* [PROBLEM TO SOLVE]:
Search the lines of the records for the word "resolution", and copy every line that has it.

* [GIVEN RECORDS]:
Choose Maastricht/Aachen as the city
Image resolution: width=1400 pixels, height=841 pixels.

...

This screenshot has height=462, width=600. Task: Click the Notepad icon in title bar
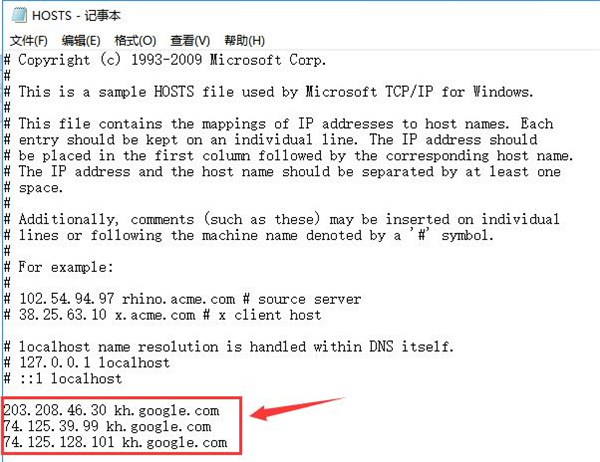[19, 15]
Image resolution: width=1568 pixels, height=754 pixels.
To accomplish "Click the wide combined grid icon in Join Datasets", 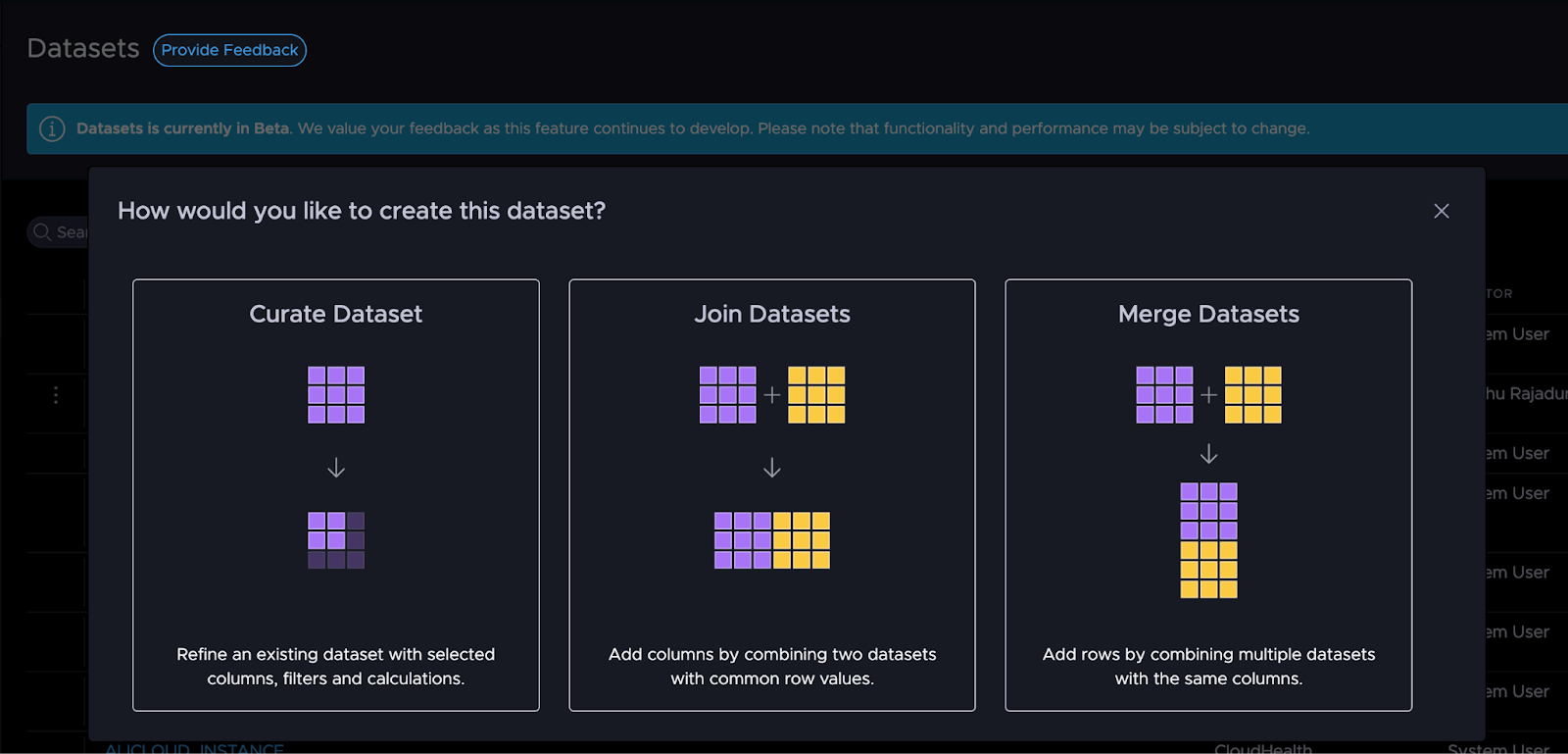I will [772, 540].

* [TASK RESULT]:
Image resolution: width=1400 pixels, height=841 pixels.
Image resolution: width=1568 pixels, height=754 pixels.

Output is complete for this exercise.